Gli Old si ispirano agli Heavies, la squadra dei veterani nata nel 1971 nell’ambito del Richmond Rugby: tra i più antichi club del Regno Unito con oltre duemilacinquecento membri, più di cento anni di storia alle spalle (risale al 1878 il primo sperimentale incontro nei loro campi col ricorso all’illuminazione), è ispirato a valori d’eccellenza e impegnato in un’efficiente attività di networking. 

Incontrati la prima volta in Bretagna e in seguito ospiti all’Unione Rugby Capitolina per un Sei Nazioni e un “Piva”, hanno ispirato le distintive giacche Old: le stilose righe che tra l’oro delle birre e i sorrisi, tinteggiano gli eventi della famiglia capitolina.

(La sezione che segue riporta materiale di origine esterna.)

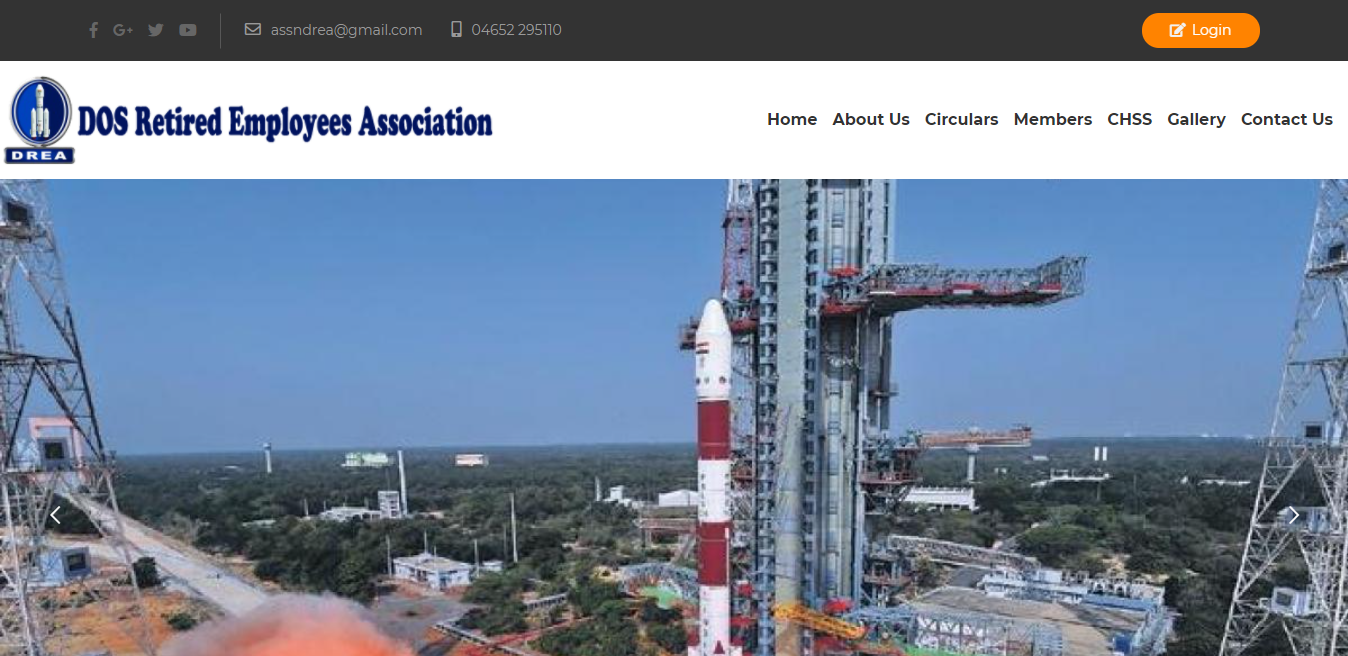This screenshot has width=1348, height=656.
Task: Open the Circulars menu
Action: (961, 119)
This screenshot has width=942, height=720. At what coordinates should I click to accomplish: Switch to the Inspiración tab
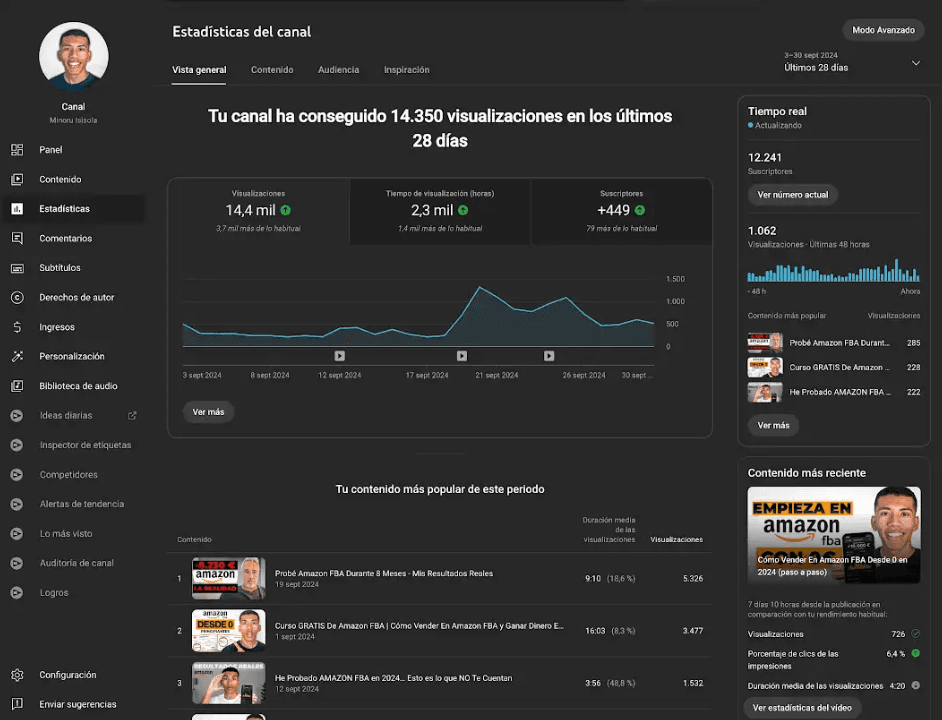[406, 70]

Una volta l’anno radunano le categorie giovanili dall’ U18 al primo quindici e li istruiscono sulle prospettive del loro impegno sportivo: “diventare un futuro Heavy, un uomo consapevole, membro riconosciuto di un club con una tradizione che si tramanda”. Non si tratta solo di lustro, ma di impegno fattivo: gli Old fanno propria questa filosofia, ne è un indicatore il sostegno ai giovani che studiano. Lo scorso anno è stata elargita una borsa di studio per un’annualità di spese universitarie a un giocatore delle giovanili, veicolando il messaggio che diventare Old è un punto di arrivo per i soci capitolini, un cerchio che si chiude, “in quest’ottica, per il prossimo anno prevedo un’ingente attività di volontariato”, conclude Alberto. 

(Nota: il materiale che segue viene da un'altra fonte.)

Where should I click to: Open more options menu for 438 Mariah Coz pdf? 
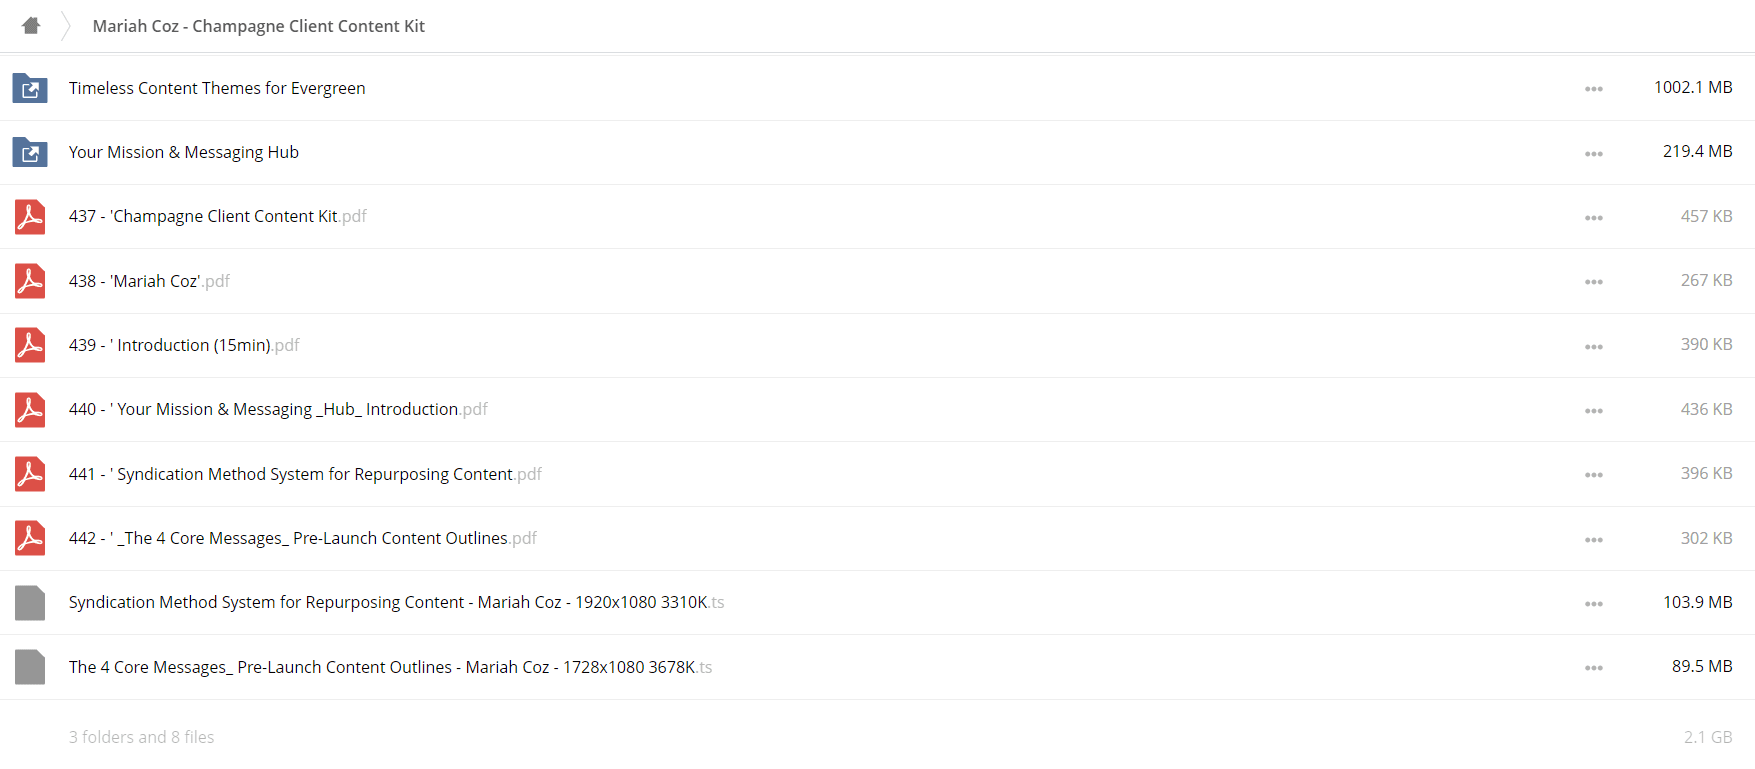pos(1594,282)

Claudio Tinari ricorda la storia (sia pur interrotta nel tempo), del forse più antico Guy’Hospital Rugby Club, a paradigma del filo conduttore di questa intervista corale: illustrare una fenomenologia semplice, non pretenziosa, della tradizione. Dal latino “tradere”, “consegnare”, la parola presuppone a suo avviso “la memoria dei comportamenti virtuosi di una comunità, nell’ambito dei valori e della Missione del Club. È necessario sviluppare una memoria positiva delle cose buone lasciate alle spalle. Segniamole bene da qualche parte, per riproporle, trasferirle, renderle tradizione”. Parole da padre, da uomo di naturale umiltà, da ex Presidente d’esperienza. 

Chiude Onorio con un’istantanea vivace sul suo discorso ai ragazzi dell’under 20, in occasione di un incontro del Sei Nazioni presso l’antico Gala Rugby Club (nato a Galashiels nel 1880, circa cinquant’anni prima della Fir). I suoi fasti mostravano una tradizione consolidata ai ragazzi, ma nella loro “casa” di via Flaminia 867, germoglia il patrimonio genetico dell’Unione Rugby Capitolina: il pannello dei soci fondatori e dei capitani, le passate maglie del Club e quelle azzurre. Una tradizione acerba, che gli Old sono legittimati a rappresentare. “Il nostro motore” chiude Onorio, “è la lungimiranza”, la capacità di avanzare, come ogni rugbista, oltre il proprio personale apporto.